**Excerpted text**.
.....
BOP's are very beautiful, Ivan as 3 hawks and I have a bengal eagle owl, Ivan is great with them, I am just a amateur, more into my parrots, although Bubo is lovely, she was only 10 days when I got her


----------



## Zoo-Man (Apr 12, 2008)

Steve, you do know Archie is a laydee dont you? hehe


----------



## Zoo-Man (Apr 12, 2008)

I have decided to wait til the end of September as my bf said he will buy me a breeding pair of something as an early birthday present! Can't wait!


----------



## gecko_steve (May 14, 2008)

Zoo-Man said:


> Steve, you do know Archie is a laydee dont you? hehe


How can you tell that its only 9 weeks old


----------



## Zoo-Man (Apr 12, 2008)

I would still put my money on female Steve


----------



## carlycharlie (Jan 16, 2008)

Only just spoted this thread so thought I would pop in & say I have 2 African greys, poppy & Carly & 1 Blue & Gold macaw INdy.

I hand reared indy myself & had no intentions of keeping her but she became daddys girl & I was uable to let go :whistling2: 

They are my pet parrots but I also have another 45+ breeding birds. 5 pairs red belly parrots (similar to Senegals) & many pairs/single Green Cheek conure mutations including the gorgeous Pineapple type :2thumb:

I also run a parrot based forum/website & work with other breeders doing their hand rearing.


----------



## gecko_steve (May 14, 2008)

come on we need some more pics up only a few people have posted pics.


----------



## *mogwai* (Feb 18, 2008)

i'm logging off now but will be back on later, will post pics then.


----------



## dingy (Apr 4, 2006)

This is my B&G Charlie, he's the one on the left. He was hatched in May last year and I've had him for 12 months now. He talks and lets you know when it's time to come out and play, which is most of the time lol


----------



## gecko_steve (May 14, 2008)
.....
**Objectives**.
1 - In the pet bird forum thread, what is the name of dingy's blue and gold macaw?
2 - Write the next part of the pet bird forum thread, picking up right after its final line.
.....
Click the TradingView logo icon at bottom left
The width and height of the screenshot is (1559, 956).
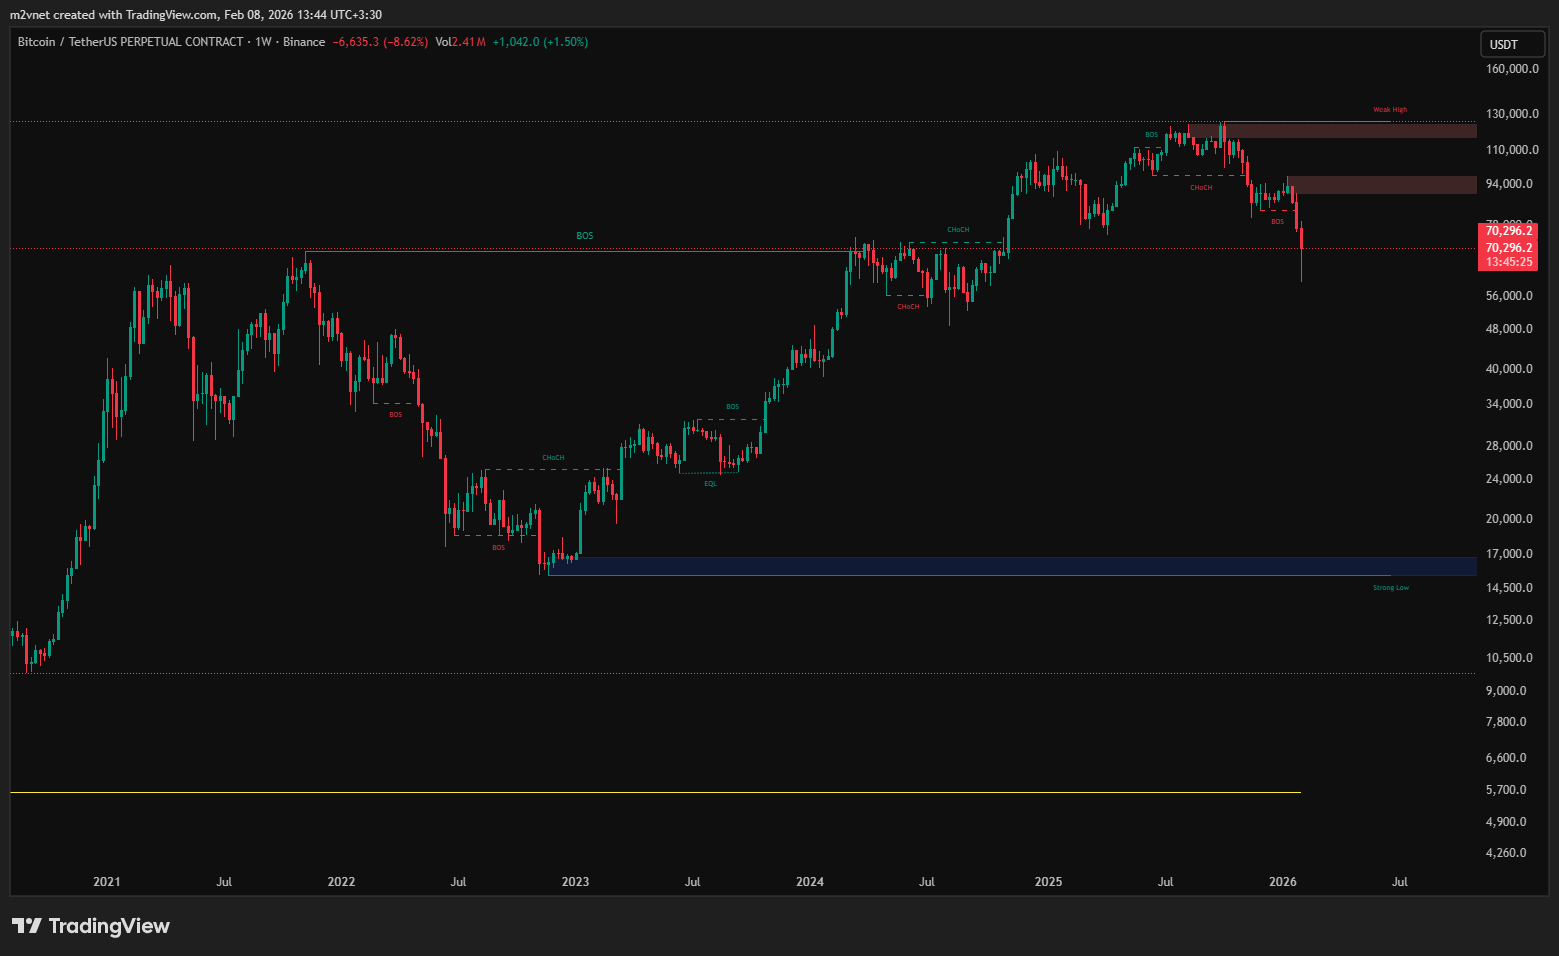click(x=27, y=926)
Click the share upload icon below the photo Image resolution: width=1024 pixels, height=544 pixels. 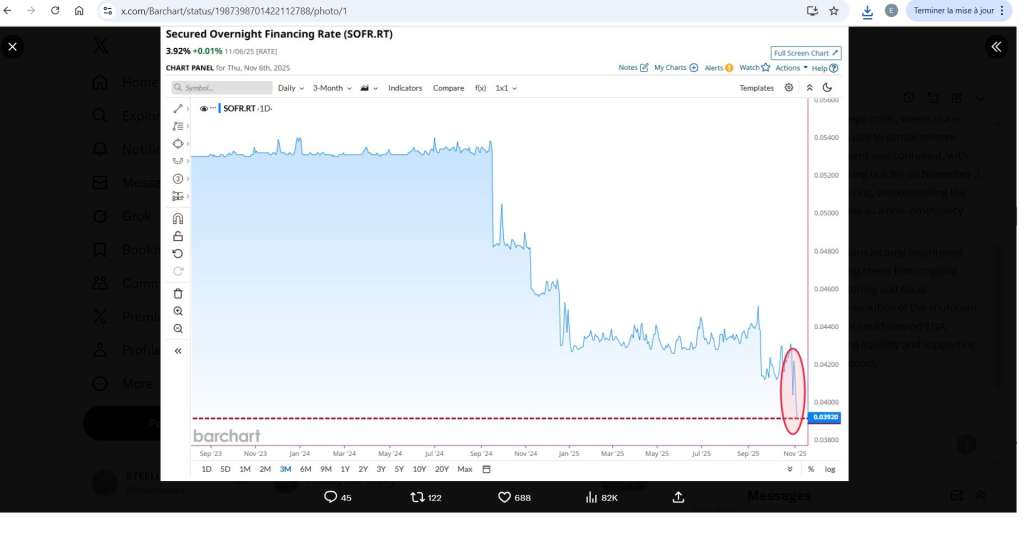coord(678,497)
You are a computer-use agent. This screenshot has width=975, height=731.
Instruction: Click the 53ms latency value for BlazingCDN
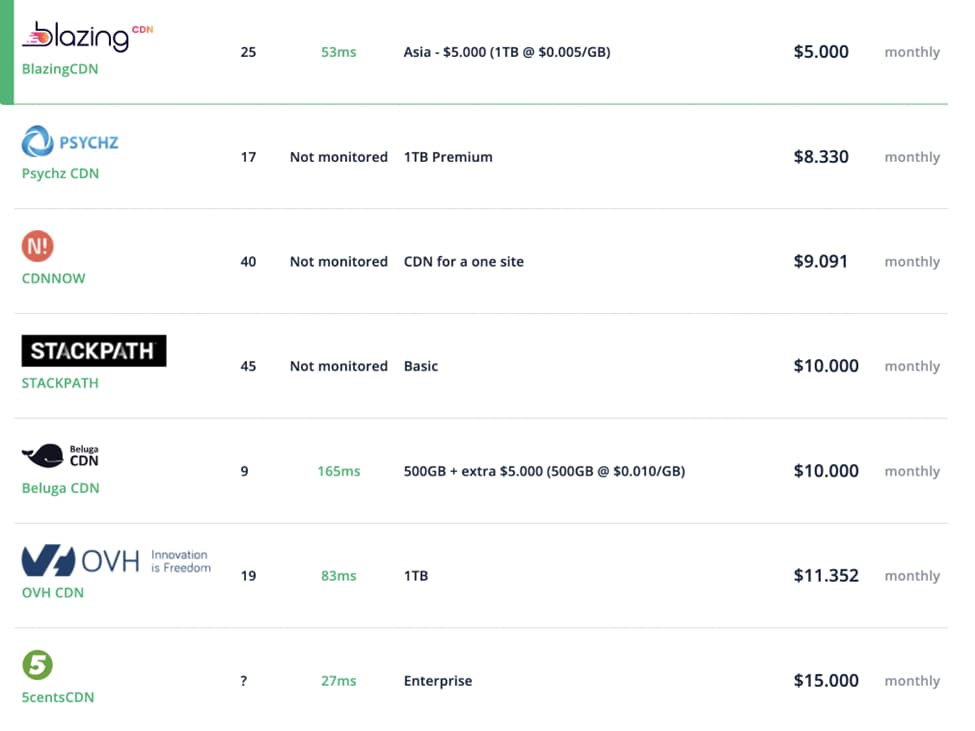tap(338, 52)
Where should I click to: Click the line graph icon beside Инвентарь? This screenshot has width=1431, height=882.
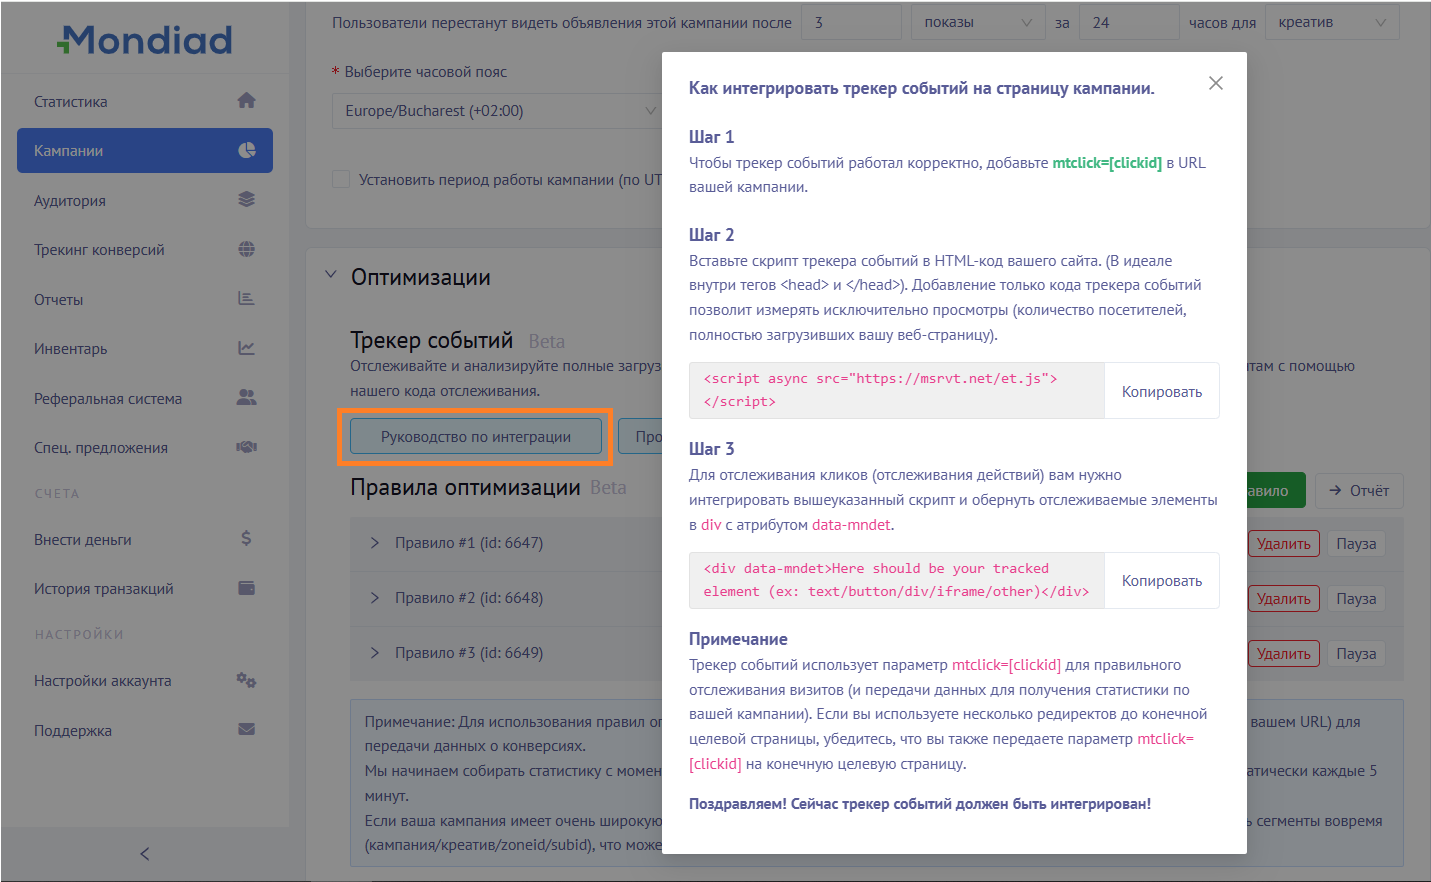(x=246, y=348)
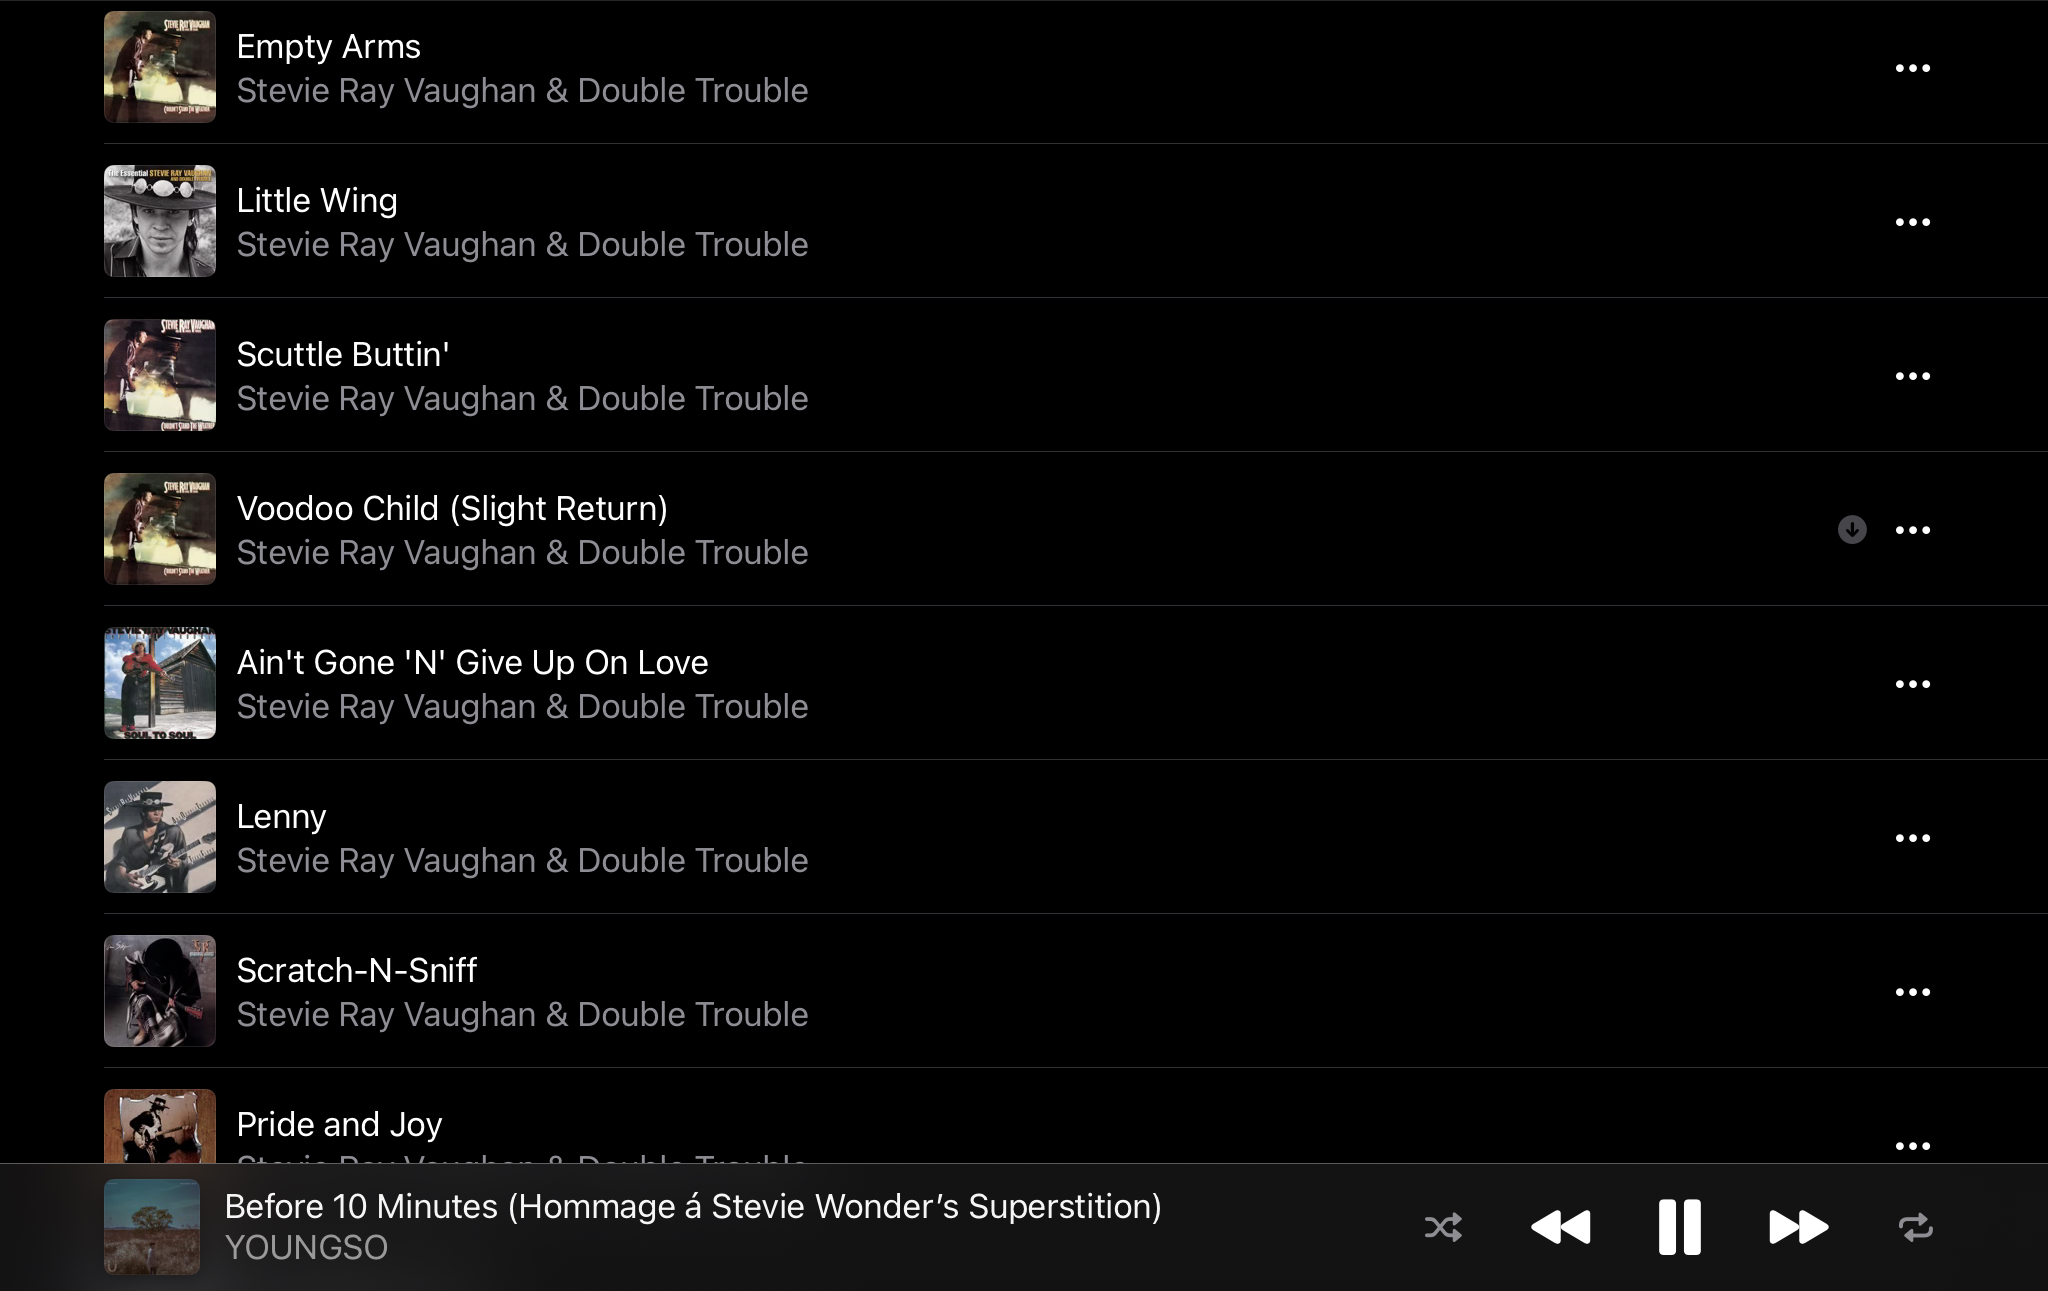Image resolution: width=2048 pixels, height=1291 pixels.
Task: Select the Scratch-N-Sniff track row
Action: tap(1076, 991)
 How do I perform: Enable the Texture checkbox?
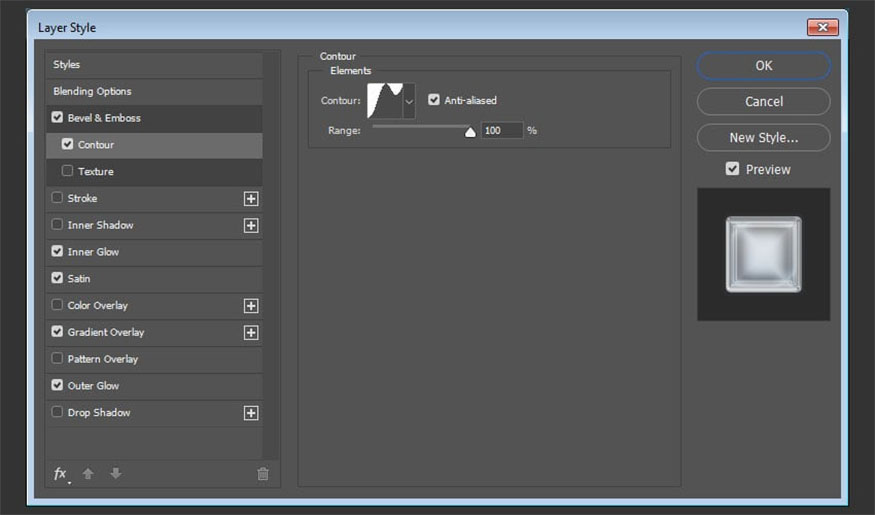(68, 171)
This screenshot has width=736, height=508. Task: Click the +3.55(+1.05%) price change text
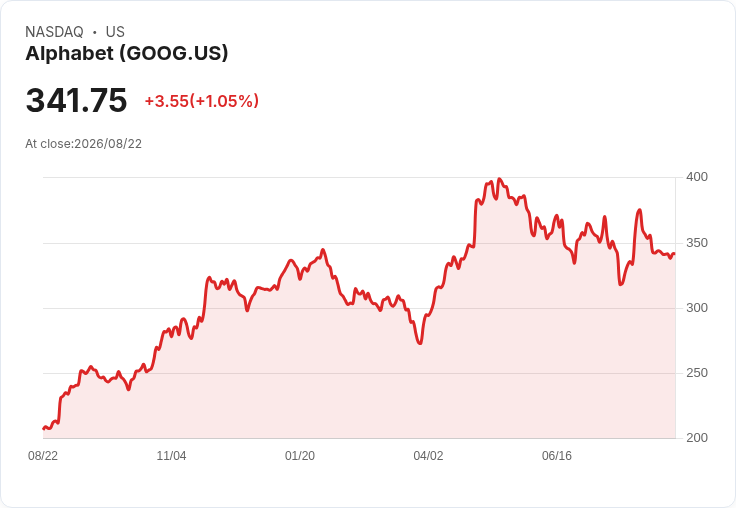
.....
**Task answers**.
1 - Charlie

2 -
dingy said:


> This is my B&G Charlie, he's the one on the left. He was hatched in May last year and I've had him for 12 months now. He talks and lets you know when it's time to come out and play, which is most of the time lol


Nice looking bird dingy, think these are amazing birds shame they cost a bomb. Suppose it does stop the halfwits who don't know what they are doing buying one on a whim though.


----------



## dingy (Apr 4, 2006)

gecko_steve said:


> Nice looking bird dingy, think these are amazing birds shame they cost a bomb. Suppose it does stop the halfwits who don't know what they are doing buying one on a whim though.


Quite agree. In todays throwaway society too many people get a pet on a whim without doing the research first.

Charlie was my birthday pressie from hubby last year. Then I had to pay out £500 for a decent cage for him.


----------



## carlycharlie (Jan 16, 2008)

Indy my pet B&G macaw - she is always getting into mischief :devil:










Carly & Poppy my pet CAGs


----------



## cooltom28 (Mar 9, 2006)

my hawk head female is below

just found my bodini a partner in holland hopefully going over this week to get it its unzexed but parent reared:no1:


----------



## cooltom28 (Mar 9, 2006)




----------



## gecko_steve (May 14, 2008)

the more i see of african greys the more i want one, need to get my own house first though.
nice hawk head cooltom, i love ones with contrasting colour, like the greys and normal cockies.


----------



## cooltom28 (Mar 9, 2006)

greys are huge business, dont like them myself, i have just bough 2pairs however:whistling2: 


i nearly bought one with a solid red band a few months ago but the bird was terribly thin, many people buy greys to build up their collection because of the demand!!

i know of a collection with 400pairs big investments!!!


----------



## carlycharlie (Jan 16, 2008)

cooltom28 said:


> greys are huge business, dont like them myself, i have just bough 2pairs however:whistling2:
> 
> 
> i nearly bought one with a solid red band a few months ago but the bird was terribly thin, many people buy greys to build up their collection because of the demand!!
> ...


Was that the one Brian was selling at Stafford?

We have 2 clutches of greys due to hatch soon which means more hand rearing for me in the coming months :whip: We also have Scarlet macaws on eggs :2thumb:

Nice hawkhead Tom & good luck with the Bodini; I thought Nicky had a hen bodini?


----------



## *mogwai* (Feb 18, 2008)

my turn, this is my african grey.


----------



## gecko_steve (May 14, 2008)

everyones rubbing it in now. great pics though guys


----------



## rachy (Nov 18, 2006)

I have a grey too called charlie , he socialises with everyone but is deffo mky bird, he shows his love by regurging for me..........yum!!!!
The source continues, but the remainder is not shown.